Ma, come tutte le innovazioni, il patto con il Fisco fatica ancora a trovare un equilibrio e continua ad essere oggetto di scritture e riscritture.
D’altronde, come sottolinea la stessa premier, il lavoro non è finito. Soprattutto sul primo cantiere aperto con l’avvio della riforma, l’IRPEF, il cui futuro si è legato a doppio filo con il concordato preventivo biennale.
La speranza era quella di recuperare risorse per un nuovo taglio di aliquote e scaglioni al ceto medio, ma i risultati non lo hanno permesso.
“La fiducia si costruisce dando fiducia. (...) E l’intera riforma fiscale ha un altro obiettivo di fondo che voi conoscete bene: tagliare le tasse in modo equo e sostenibile. Abbiamo avviato la riforma dell’IRPEF con la riduzione da quattro a tre delle aliquote con un intervento da un effetto diretto tangibile sulle tasche dei lavoratori e dei pensionati.”

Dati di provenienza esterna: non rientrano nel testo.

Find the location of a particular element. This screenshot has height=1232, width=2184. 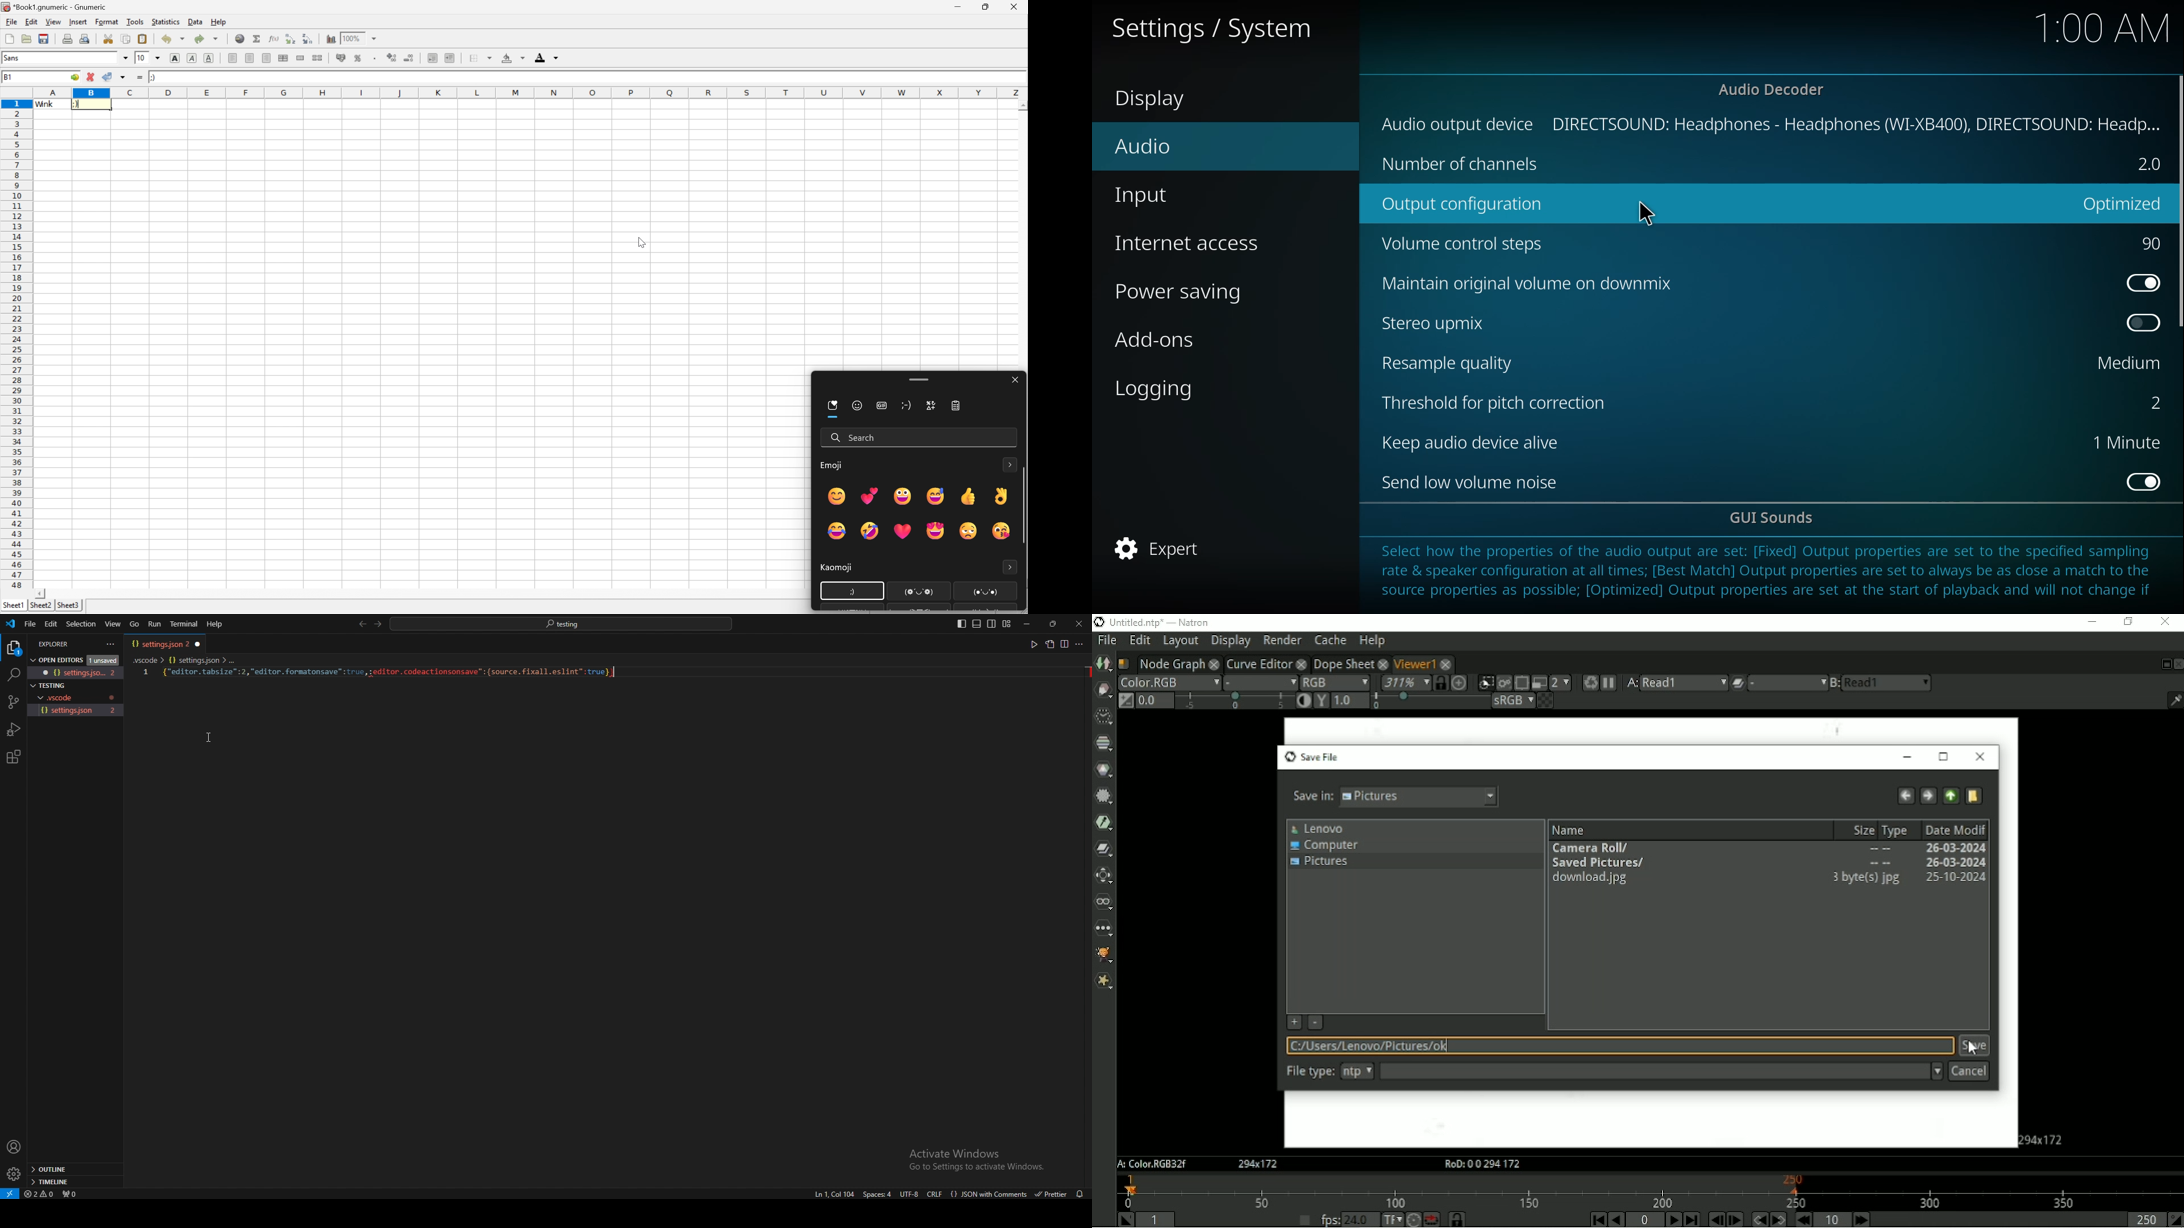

Meloni torna sulla riforma IRPEF per il ceto medio, ma resta il nodo delle risorse
Ora “intendiamo fare di più”, conferma Meloni. “Intendiamo concentrarci sul ceto medio che, come tutti sappiamo, rappresenta la struttura portante del sistema produttivo italiano e spesso quello che avverte di più il peso del carico tributario”.
Il responsabile economico di Fratelli d’Italia e presidente della Commissione Finanze della Camera Marco Osnato proprio riferendosi a un nuovo intervento sull’IRPEF aveva detto a inizio febbraio: “Diciamo che mi auguro che nell’uovo di Pasqua ci sia questa sorpresa”.
Alle porte dell’estate il nodo da sciogliere resta quello delle risorse. A confermarlo e sottolinearlo è lo stesso viceministro all’Economia e alle Finanze Maurizio Leo, intervenuto sul palco degli Stati Generali dei Commercialisti dopo la presidente del Consiglio.
La nuova revisione dell’IRPEF, attesa già alla fine dello scorso anno, è stata rimandata proprio per mancanza di fondi. Gli stessi Commercialisti hanno stimato un costo di circa 2,5 miliardi di euro per tagliare la seconda aliquota dal 35 al 33 per cento o l’estensione del secondo scaglione fino a 65.000 euro.
L’intenzione di intervenire sul ceto medio c’è. E la premier, così come tutti gli esponenti di Governo, non perdono occasione per ribadirlo, ma il primo passo è trovare i fondi necessari. Sfida non da poco, se si considera che il correttivo sul trattamento integrativo per i dipendenti con redditi tra 8.000 e 9.000 euro, atteso da inizio febbraio, non ha ancora trovato riscontro concreto.